Tutto questo casino funziona a patto che siate concentrati sul disco. Altrimenti arrendetevi, non ci capirete niente. Dopo l’intro fulminato (ma deliziosamente melodico) e l’assalto di “Sarcastrophe”, arriva “AOV”, fucilata pazzesca che contiene uno dei ritornelli più easy di tutto il platter, con tanto di interludio soft e ai limiti dell’alternative rock. Il tutto in mezzo a ritmiche ossessive e growl provenienti dal periodo “Iowa”. “Killpop” è un altro paradosso, finisce in bordello ma è sostanzialmente uno dei pezzi più pop (appunto) mai composti dagli Stoneknot (…). “Skeptic” e “Lech” di contro fanno immediatamente (e violentemente) marcia indietro dal brano che le precede. “Goodbye” è il lacerante tributo a Paul Gray (alla cui memoria è evidentemente dedicato l’album), che sfocia a sua volta in una ancora più incazzata “Nomadic”, le cui parti di batteria ci fanno realmente chiedere se Joey sia ancora dietro al kit o se, come sembra, Jay Weinberg, figlio di Max, batterista della E-Street Band, sia davvero così bravo.
Giunti a questo punto si inizia a essere stanchi. Qualche filler si accoda al singolo-pacco “The Devil In I”, “Custer” è l’episodio più estremo del cd, anche se alla lunga stanca. “The Negative One” la conosciamo già tutti, e a dire il vero non me l’aspettavo così in fondo alla tracklist. La conclusiva “If Rain Is What You Want” chiude la versione standard in modo quasi claustrofobico, anche se “The Burden” (la trovate nella special edition) fa ancora di meglio, raggiungendo vette di inquietudine e furiosa rassegnazione che avrebbero dovuto trovare spazio ben prima.

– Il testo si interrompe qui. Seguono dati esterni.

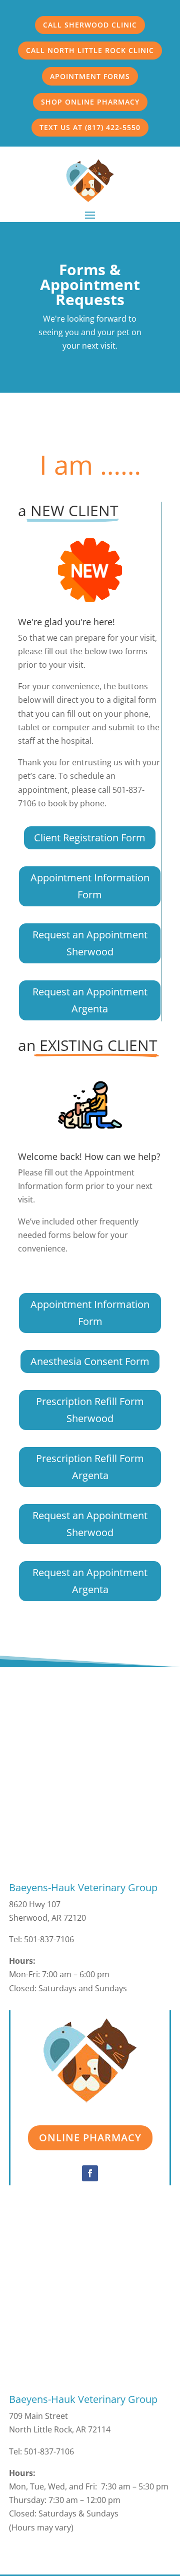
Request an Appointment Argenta (90, 1000)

In sostanza, questo lavoro piacerà ai fan della band, felici di avere ancora materiale inedito (complessivamente di buona qualità) da ascoltare; quindi sarà certamente un successo in classifica e riporterà il combo a rivaleggiare con gli Avenged Sevenfold, nuovi alfieri del metallo moderno americano.
Gli Slipknot, per lo meno dall’esterno, pare abbiano smarrito quella direzione univoca e condivisa, nichilista e folle che li portò al successo con i dischi del 1999 e del 2001. “The Gray Chapter” rimarrà inevitabilmente un punto d’arrivo, almeno in studio. Detto questo, il disco contiene tutti i trademark dei Nostri assemblati alla meglio, in modo da accontentare le differenti correnti musicali presenti in una line-up tanto abbondante.